Aparentemente, la princesa tenía la misma opinión del rey que lady Burlesdon de mí.
Respiré hondo y me dispuse a la conversación.
—¿Te complacería que así fuera? —pregunté con dulzura.
—Oh, sabes bien lo que pienso —dijo ella apartando los ojos.
—Trataré de hacer todo cuanto te complazca —dije.
Al ver cómo sonreía y se ruborizaba, no pude por menos de pensar cuán beneficiosamente para el rey estaba desempeñando mi papel. Continué, por tanto; lo que dije después era perfectamente cierto.
—Te aseguro, querida prima, que nada en mi vida me ha impresionado tanto como la recepción de hoy.
Flavia sonrió alegremente, pero su rostro volvióse grave al punto y susurró:
—¿Te fijaste en Michael?
—Sí —respondí, agregando—: No pasó muy buen rato.
—¡Ten mucho cuidado! —me advirtió—. No, verdaderamente no lo vigilas cuanto debieras. ¿Sabes que…?
—Sé —dije— que codicia lo que tengo.
—Sí. ¡Calla!
Entonces (y no tengo excusa, pues comprometí al rey mucho más de lo que me estaba permitido; supongo que Flavia me hizo perder la cabeza), proseguí:
—Y quizá también desea algo que todavía no he obtenido, pero que confío en conquistar algún día.

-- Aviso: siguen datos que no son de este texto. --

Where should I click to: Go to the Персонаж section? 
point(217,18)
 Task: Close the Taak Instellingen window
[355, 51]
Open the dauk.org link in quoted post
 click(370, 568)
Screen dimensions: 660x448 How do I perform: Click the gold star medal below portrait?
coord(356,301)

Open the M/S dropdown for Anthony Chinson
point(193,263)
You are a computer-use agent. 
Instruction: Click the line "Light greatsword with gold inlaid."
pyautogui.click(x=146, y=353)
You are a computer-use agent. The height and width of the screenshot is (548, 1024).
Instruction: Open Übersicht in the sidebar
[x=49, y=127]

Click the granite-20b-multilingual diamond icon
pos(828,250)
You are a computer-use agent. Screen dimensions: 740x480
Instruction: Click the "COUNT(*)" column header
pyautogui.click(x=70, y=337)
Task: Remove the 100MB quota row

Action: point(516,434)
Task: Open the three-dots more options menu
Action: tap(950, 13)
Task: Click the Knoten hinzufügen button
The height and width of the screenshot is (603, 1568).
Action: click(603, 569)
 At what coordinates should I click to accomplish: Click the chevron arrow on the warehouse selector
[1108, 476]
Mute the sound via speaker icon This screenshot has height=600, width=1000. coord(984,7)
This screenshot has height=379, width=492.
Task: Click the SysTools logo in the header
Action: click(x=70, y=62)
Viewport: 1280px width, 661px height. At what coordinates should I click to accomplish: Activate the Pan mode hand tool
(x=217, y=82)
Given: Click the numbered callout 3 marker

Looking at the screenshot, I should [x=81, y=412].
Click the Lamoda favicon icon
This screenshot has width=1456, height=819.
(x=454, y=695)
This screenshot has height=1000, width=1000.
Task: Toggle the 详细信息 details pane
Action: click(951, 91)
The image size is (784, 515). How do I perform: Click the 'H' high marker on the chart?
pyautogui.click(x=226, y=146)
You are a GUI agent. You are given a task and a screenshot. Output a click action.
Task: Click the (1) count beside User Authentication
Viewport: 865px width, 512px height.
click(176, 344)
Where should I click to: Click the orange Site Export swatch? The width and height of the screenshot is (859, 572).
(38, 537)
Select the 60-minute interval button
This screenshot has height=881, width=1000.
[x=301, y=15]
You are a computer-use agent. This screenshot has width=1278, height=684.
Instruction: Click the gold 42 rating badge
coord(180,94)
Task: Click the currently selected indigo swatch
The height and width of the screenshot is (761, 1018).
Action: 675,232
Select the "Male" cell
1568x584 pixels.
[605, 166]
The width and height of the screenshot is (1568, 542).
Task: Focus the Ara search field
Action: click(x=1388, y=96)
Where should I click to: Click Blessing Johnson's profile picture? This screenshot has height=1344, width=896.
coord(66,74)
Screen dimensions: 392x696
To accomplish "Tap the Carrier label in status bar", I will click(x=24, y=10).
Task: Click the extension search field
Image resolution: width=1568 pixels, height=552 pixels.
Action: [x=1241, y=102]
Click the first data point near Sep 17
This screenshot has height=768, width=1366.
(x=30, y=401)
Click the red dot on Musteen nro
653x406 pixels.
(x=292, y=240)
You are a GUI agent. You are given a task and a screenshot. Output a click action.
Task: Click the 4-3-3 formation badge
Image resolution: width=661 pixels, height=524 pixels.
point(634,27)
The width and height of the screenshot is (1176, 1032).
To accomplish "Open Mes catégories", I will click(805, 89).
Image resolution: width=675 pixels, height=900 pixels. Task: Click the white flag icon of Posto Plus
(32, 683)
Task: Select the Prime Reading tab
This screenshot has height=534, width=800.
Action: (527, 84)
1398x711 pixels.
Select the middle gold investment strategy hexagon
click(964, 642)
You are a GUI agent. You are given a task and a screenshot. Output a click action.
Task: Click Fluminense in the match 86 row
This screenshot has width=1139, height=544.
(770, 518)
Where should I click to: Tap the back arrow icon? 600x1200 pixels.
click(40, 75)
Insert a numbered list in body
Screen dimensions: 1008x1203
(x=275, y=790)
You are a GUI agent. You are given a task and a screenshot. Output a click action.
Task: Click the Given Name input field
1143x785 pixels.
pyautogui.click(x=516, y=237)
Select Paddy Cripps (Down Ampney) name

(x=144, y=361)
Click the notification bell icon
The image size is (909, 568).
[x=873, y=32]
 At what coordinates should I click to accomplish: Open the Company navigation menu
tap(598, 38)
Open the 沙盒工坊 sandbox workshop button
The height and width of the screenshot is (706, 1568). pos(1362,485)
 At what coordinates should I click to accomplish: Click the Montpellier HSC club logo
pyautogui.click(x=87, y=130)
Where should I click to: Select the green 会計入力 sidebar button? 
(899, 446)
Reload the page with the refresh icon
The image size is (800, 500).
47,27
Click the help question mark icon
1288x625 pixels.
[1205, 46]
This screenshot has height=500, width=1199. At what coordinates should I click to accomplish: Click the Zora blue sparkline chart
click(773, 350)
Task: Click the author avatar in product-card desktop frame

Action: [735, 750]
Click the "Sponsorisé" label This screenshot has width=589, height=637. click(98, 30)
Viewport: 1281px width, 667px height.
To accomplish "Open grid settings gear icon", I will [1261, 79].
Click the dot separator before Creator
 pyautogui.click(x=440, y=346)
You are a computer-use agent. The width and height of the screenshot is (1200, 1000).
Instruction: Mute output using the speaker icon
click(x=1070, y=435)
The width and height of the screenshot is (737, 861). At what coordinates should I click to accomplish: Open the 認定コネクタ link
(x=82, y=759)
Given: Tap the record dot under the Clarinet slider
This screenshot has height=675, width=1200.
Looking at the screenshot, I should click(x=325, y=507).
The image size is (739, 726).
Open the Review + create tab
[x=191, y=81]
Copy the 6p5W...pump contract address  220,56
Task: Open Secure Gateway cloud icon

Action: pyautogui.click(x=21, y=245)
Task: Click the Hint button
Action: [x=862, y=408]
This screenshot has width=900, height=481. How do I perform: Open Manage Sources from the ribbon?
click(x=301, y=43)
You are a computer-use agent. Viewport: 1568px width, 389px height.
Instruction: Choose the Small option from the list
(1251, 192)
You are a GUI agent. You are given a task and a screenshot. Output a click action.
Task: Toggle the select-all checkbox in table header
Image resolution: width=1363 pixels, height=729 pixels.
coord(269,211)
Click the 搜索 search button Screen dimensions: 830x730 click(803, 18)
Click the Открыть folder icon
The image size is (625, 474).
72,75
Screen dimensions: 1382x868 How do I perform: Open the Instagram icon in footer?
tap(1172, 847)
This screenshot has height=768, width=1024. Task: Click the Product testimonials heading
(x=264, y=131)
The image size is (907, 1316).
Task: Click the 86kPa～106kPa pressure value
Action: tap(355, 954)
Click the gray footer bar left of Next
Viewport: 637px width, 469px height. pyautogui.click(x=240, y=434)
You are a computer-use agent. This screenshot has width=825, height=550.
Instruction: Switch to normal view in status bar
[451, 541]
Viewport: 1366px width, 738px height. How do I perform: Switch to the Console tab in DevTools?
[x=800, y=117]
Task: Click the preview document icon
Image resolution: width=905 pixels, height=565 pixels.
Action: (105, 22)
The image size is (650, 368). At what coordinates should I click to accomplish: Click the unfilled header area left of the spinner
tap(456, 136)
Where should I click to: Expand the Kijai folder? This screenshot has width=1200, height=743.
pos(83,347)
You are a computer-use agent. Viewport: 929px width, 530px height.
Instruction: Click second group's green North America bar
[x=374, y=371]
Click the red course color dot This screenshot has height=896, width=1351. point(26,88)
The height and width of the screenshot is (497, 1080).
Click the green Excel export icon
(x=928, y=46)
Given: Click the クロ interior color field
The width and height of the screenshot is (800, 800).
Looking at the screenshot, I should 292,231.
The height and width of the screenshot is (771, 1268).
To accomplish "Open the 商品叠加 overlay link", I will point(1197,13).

El rey hubiera considerado alentadora la respuesta con que me contestó Flavia:
—¿No has adquirido suficientes responsabilidades para un día, primo?
Clangor y detonaciones. Habíamos llegado a palacio. Disparaban salvas y tañían trompetas. Hileras de lacayos aguardaban inmóviles. Ofrecí mi mano a la princesa para subir la amplia escalera de mármol y tomé formalmente posesión, como rey coronado, de la casa de mis ancestros. Me senté a mi propia mesa con Flavia a la derecha —Michael el Negro junto a ella— y su eminencia el cardenal a la izquierda. Sapt se quedó de pie detrás de mi silla; en un extremo de la mesa podía ver a Fritz von Tarlenheim apurando su copa de champán con mayor rapidez de la que hubiera sido apropiada.
Me pregunté qué haría en aquel momento el rey de Ruritania.